Rosalie Stott’s Inflight Travel business on the corner of Unley Road and Clyde Street at Parkside was destroyed by fire in the early hours of September 27 last year.
Two other businesses, a chiropractor and a Pack and Send, were also severely damaged in the blaze.
Ms Stott’s former partner, Samuel Patton of Seaton, was arrested and charged over the attack later the same day.
The 58-year-old pleaded guilty to arson for which the maximum sentence is life imprisonment.
During a pre-sentencing hearing in Adelaide’s District Court, Ms Stott read an emotional victim impact statement during which she yelled at Mr Stott as he sat in the dock.
“I’ve put my blood, sweat and tears into my profession and my business and Mr Patton’s irreprehensible, despicable, unjustifiable, premeditated behaviour has destroyed my livelihood,” she said.
“What you have done to me is the most devilish, wicked, evil act.
“It’s only a coward who would strike at night thinking no-one would see you and you thought you would get away with it.”
Ms Stott told the court she was once a happy person who was passionate about her career but now feels as if her soul and spirit have been damaged.

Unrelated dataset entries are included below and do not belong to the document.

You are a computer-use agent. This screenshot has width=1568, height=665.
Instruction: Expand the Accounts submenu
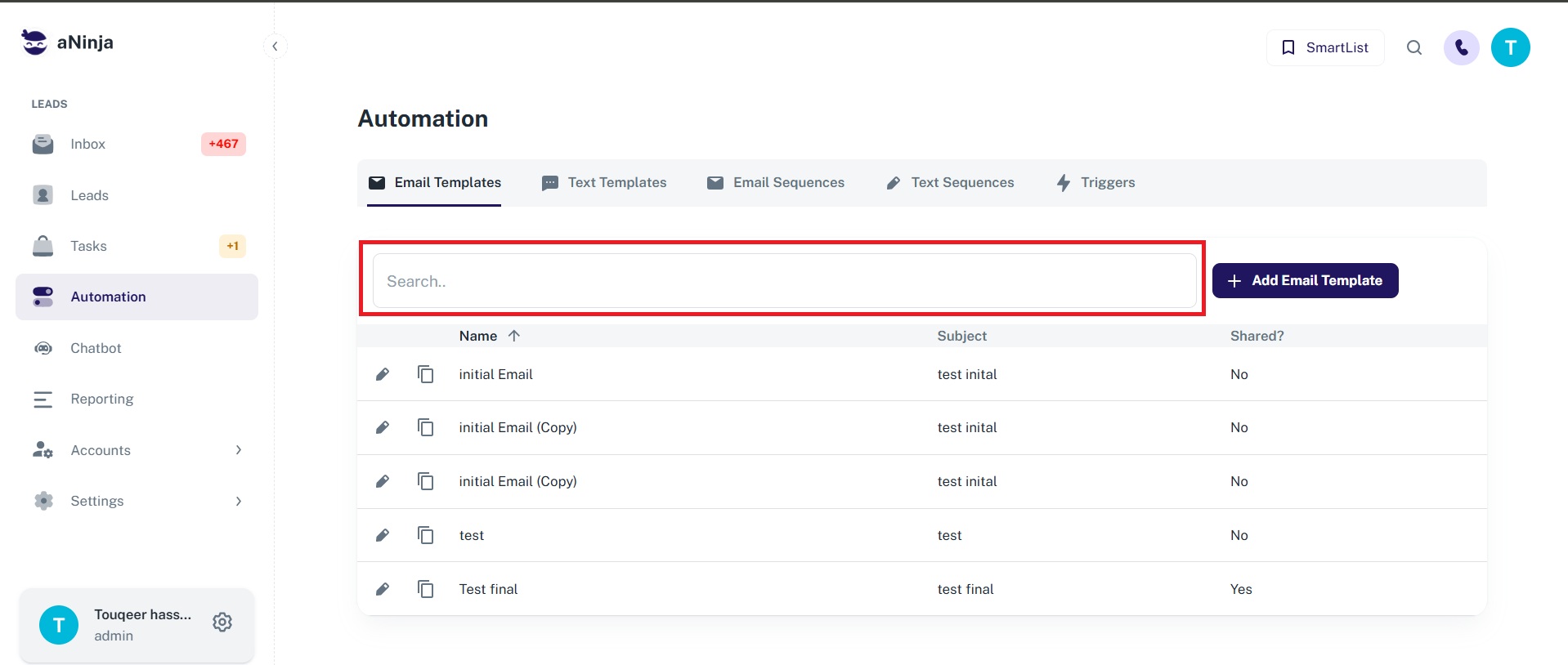(x=238, y=450)
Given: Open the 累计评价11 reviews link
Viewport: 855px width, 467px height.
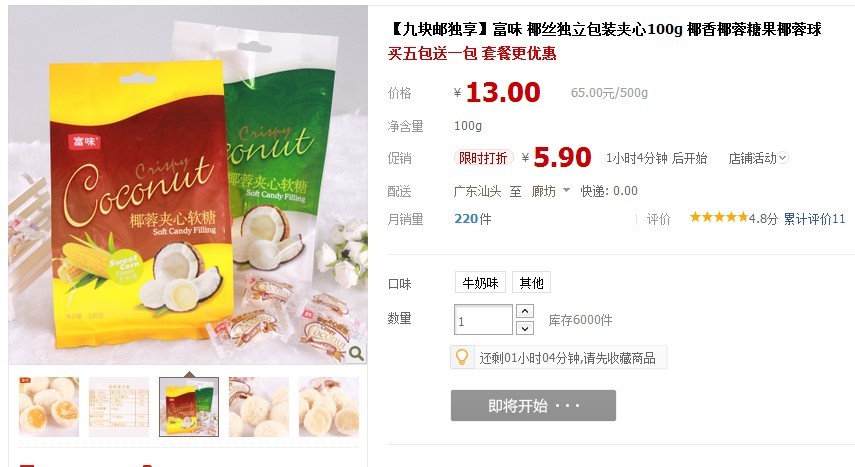Looking at the screenshot, I should coord(814,219).
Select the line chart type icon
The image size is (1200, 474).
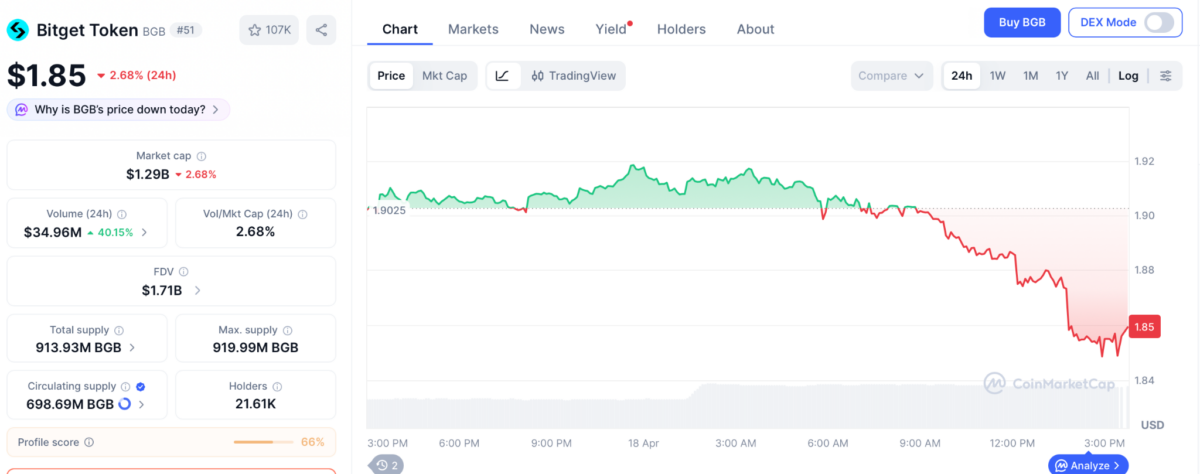point(503,76)
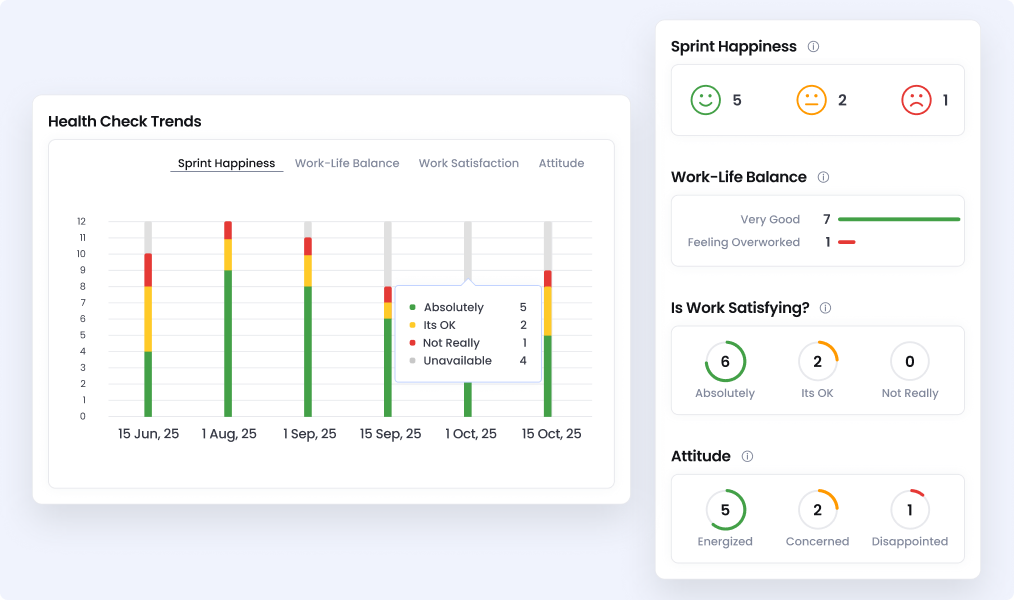Click the green happy smiley face icon
Image resolution: width=1014 pixels, height=600 pixels.
click(706, 100)
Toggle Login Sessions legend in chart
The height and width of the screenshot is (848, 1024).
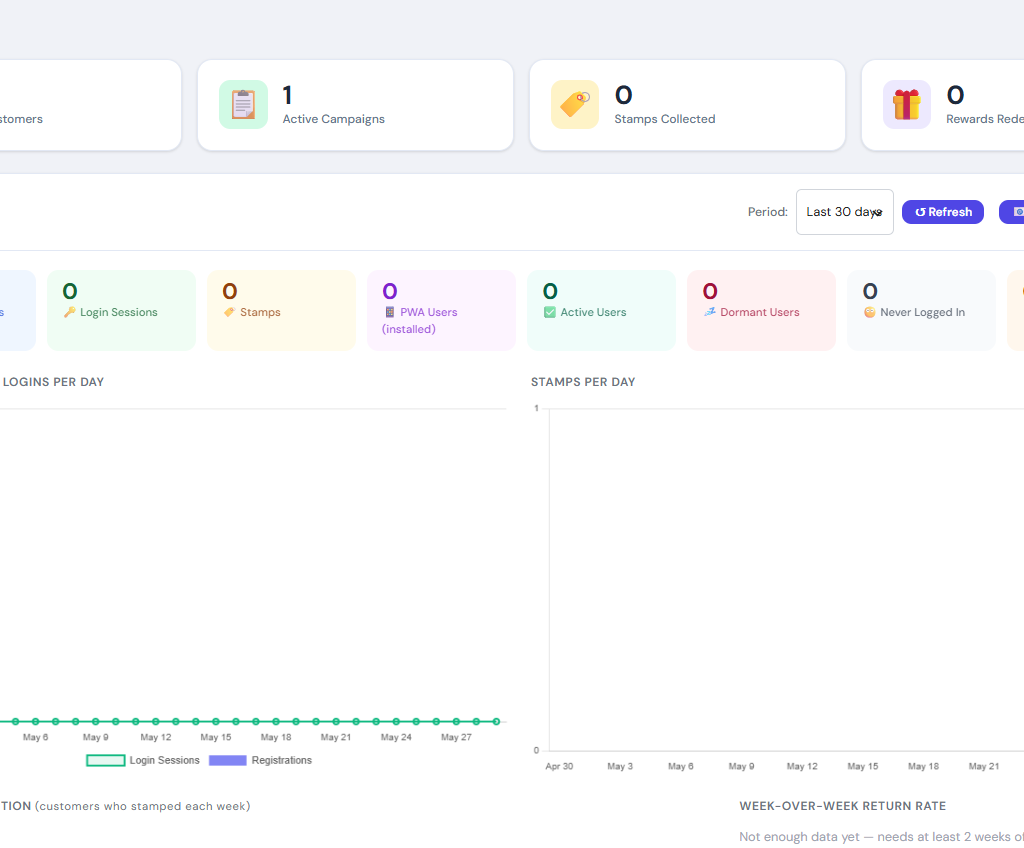(x=143, y=760)
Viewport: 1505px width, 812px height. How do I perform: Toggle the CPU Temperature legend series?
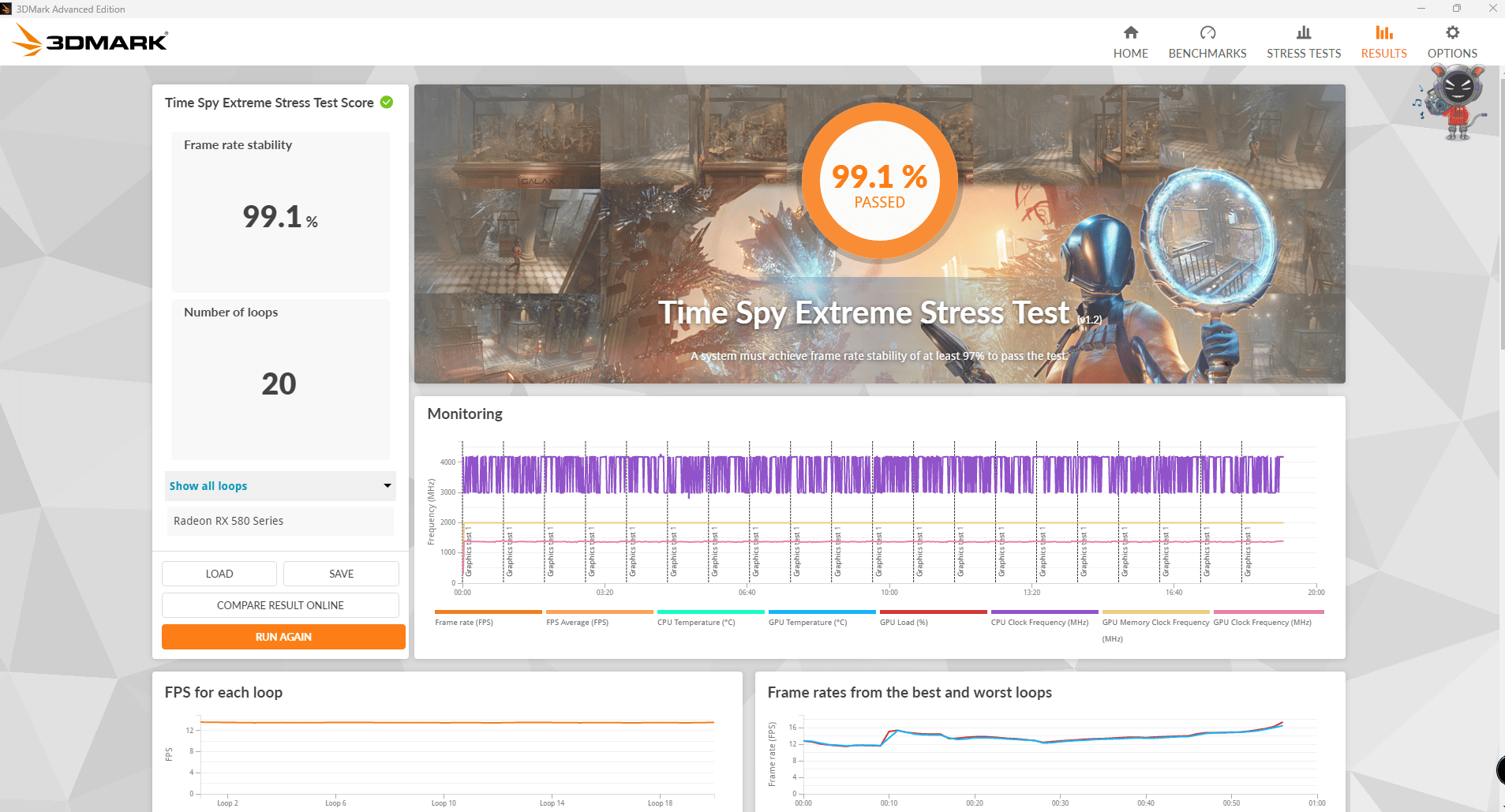click(696, 623)
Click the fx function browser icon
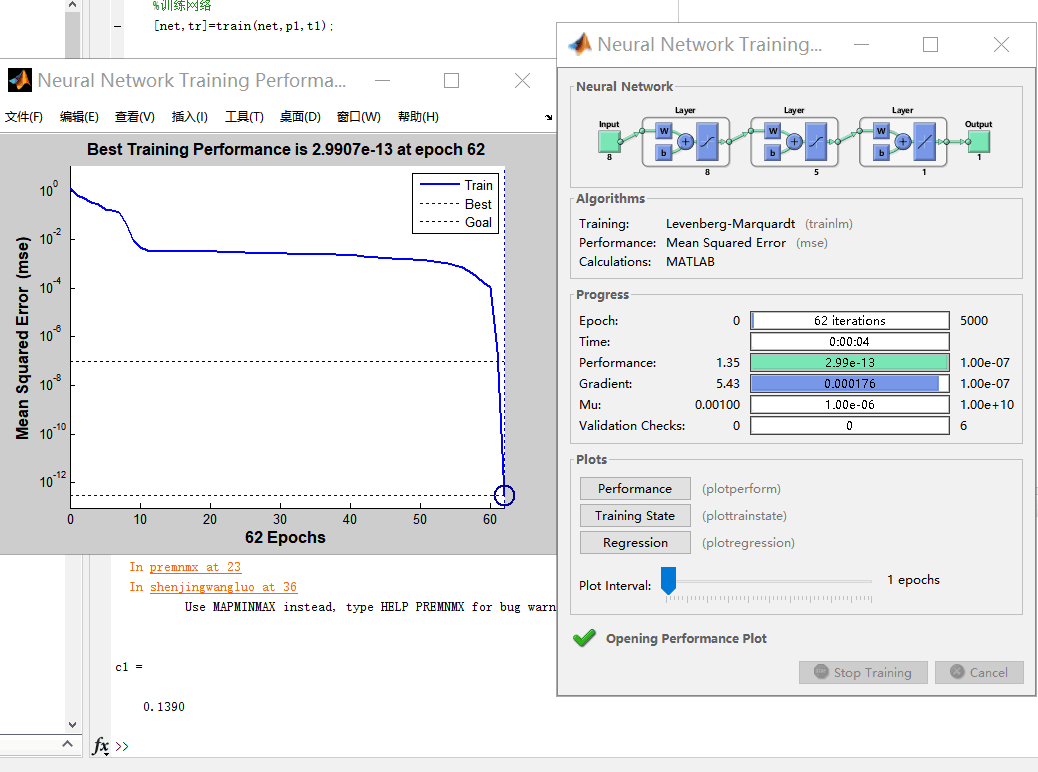Screen dimensions: 1038x772 click(101, 746)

“I feel sad, heartbroken, ripped and torn apart,” she said.
“How could a person, you, be so callous to destroy me, not only financially, but personally and humiliate me publicly?”
Patton apologises for ‘grief I’ve caused’
The court heard the travel agency had lost around $2 million in gross turnover as a result of the fire.
The blaze caused $85,000 damage to the chiropractic clinic and $120,000 damage to the Pack and Send.
“I feel what Mr Patton has done is beyond comprehension, it’s indescribable, inexcusable and I hope Mr Patton’s sentencing is justified to his crime,” Ms Stott said.
Patton’s lawyer, Craig Caldicott, said his client had consumed alcohol on the night of the arson attack, and Patton read an apology from the dock.
“I think about it every day and I still can’t believe what I have done,” he said.
He said that Ms Stott and the travel agency “meant a lot to him” and that he was now taking anti-psychotic medication.
“I didn’t think about what I was doing to so many people I care about,” Patton said.
“I can’t apologise enough for the grief I’ve caused.”
Patton, who has been in custody since his arrest, will be sentenced on Tuesday.